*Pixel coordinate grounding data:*
————

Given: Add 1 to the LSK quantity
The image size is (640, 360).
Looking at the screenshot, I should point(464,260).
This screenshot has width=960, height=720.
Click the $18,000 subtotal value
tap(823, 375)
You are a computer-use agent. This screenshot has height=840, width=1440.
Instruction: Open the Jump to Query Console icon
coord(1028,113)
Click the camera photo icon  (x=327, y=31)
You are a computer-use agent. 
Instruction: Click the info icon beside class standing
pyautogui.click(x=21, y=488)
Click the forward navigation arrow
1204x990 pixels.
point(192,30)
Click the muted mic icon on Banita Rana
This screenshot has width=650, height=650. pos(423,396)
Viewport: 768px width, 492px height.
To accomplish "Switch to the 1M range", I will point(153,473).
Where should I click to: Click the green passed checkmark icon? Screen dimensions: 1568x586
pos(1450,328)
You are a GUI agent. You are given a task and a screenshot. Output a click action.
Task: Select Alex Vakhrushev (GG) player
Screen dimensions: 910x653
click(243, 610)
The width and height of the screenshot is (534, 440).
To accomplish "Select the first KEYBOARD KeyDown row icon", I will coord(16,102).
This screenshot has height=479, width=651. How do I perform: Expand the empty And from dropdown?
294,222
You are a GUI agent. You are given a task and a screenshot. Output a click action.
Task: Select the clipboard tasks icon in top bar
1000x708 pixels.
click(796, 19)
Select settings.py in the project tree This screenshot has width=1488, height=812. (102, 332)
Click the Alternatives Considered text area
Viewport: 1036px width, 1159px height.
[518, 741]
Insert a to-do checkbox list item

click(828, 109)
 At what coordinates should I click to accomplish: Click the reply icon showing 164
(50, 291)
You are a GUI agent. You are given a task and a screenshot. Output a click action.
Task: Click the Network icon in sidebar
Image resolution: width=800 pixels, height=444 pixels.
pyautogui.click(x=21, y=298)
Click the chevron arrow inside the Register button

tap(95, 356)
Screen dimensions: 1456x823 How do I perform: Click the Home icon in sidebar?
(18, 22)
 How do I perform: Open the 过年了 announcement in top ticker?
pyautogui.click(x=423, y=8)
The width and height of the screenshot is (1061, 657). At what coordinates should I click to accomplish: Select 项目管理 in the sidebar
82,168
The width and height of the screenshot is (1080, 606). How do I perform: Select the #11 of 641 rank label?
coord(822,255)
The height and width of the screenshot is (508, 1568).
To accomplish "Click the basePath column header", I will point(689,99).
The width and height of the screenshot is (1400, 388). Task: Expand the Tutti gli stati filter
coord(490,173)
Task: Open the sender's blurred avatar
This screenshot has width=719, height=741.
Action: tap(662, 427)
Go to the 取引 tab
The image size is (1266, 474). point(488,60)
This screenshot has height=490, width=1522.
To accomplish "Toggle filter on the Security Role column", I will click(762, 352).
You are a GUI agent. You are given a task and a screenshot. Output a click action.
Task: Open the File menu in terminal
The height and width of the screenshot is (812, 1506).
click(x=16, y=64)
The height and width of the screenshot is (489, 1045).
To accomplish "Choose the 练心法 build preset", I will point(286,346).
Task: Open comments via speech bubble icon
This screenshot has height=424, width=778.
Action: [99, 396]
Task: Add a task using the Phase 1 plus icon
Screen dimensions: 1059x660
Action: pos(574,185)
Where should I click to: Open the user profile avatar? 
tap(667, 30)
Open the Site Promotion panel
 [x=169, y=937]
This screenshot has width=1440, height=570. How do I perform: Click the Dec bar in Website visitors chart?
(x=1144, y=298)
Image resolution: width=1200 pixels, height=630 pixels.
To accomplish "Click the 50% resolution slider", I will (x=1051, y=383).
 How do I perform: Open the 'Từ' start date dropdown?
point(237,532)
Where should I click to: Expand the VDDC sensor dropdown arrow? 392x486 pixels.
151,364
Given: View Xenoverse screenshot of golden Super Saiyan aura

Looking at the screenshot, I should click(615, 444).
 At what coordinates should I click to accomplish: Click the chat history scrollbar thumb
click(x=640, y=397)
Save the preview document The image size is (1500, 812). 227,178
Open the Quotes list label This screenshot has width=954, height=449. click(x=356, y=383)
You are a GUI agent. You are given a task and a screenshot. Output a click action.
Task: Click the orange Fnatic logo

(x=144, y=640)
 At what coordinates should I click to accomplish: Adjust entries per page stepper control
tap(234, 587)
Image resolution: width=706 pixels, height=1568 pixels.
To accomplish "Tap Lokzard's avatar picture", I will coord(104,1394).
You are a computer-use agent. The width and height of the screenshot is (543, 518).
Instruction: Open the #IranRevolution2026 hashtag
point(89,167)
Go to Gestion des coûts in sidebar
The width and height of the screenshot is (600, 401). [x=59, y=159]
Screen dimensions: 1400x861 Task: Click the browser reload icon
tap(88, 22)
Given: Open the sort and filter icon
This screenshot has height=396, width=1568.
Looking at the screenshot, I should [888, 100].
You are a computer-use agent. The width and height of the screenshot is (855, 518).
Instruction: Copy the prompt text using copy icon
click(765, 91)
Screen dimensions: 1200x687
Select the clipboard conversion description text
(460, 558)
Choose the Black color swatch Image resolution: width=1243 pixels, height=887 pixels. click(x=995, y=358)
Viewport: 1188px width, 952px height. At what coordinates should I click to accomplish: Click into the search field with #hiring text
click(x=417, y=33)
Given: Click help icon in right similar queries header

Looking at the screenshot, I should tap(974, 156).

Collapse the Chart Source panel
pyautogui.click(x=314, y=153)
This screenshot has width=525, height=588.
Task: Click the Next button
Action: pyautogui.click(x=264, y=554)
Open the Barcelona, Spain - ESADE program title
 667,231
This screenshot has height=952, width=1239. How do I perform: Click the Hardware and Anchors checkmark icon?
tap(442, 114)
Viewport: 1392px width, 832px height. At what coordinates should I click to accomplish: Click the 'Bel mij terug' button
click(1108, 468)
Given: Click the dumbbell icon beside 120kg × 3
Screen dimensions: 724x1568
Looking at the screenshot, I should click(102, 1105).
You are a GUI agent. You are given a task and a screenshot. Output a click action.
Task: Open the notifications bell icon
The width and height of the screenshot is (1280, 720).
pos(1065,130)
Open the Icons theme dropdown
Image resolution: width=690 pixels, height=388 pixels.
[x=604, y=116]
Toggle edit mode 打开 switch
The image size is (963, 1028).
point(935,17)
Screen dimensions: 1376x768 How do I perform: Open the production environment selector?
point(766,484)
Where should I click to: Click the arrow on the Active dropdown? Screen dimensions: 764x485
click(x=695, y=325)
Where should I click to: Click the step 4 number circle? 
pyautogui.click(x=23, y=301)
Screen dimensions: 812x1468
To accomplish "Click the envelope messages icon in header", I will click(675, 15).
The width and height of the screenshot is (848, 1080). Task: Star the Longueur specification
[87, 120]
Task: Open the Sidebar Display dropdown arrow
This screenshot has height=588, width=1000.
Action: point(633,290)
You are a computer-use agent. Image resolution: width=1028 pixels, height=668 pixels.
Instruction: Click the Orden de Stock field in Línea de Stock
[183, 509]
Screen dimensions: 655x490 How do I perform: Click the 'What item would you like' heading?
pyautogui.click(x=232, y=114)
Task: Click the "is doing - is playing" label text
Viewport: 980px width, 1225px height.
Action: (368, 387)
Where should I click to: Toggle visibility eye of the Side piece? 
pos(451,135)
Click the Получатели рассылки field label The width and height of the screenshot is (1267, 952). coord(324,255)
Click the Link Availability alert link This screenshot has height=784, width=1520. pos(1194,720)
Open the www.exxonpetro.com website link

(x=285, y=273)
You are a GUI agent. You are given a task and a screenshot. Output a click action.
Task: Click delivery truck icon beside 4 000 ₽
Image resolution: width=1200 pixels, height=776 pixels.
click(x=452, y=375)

————

*WHAT NEEDS TO BE DONE:*
Read the data above and pull out each line that holds the string "Choose".

*ANSWER TO THE PROBLEM:*
To accomplish "Choose the 练心法 build preset", I will point(286,346).
Choose the Black color swatch Image resolution: width=1243 pixels, height=887 pixels. click(x=995, y=358)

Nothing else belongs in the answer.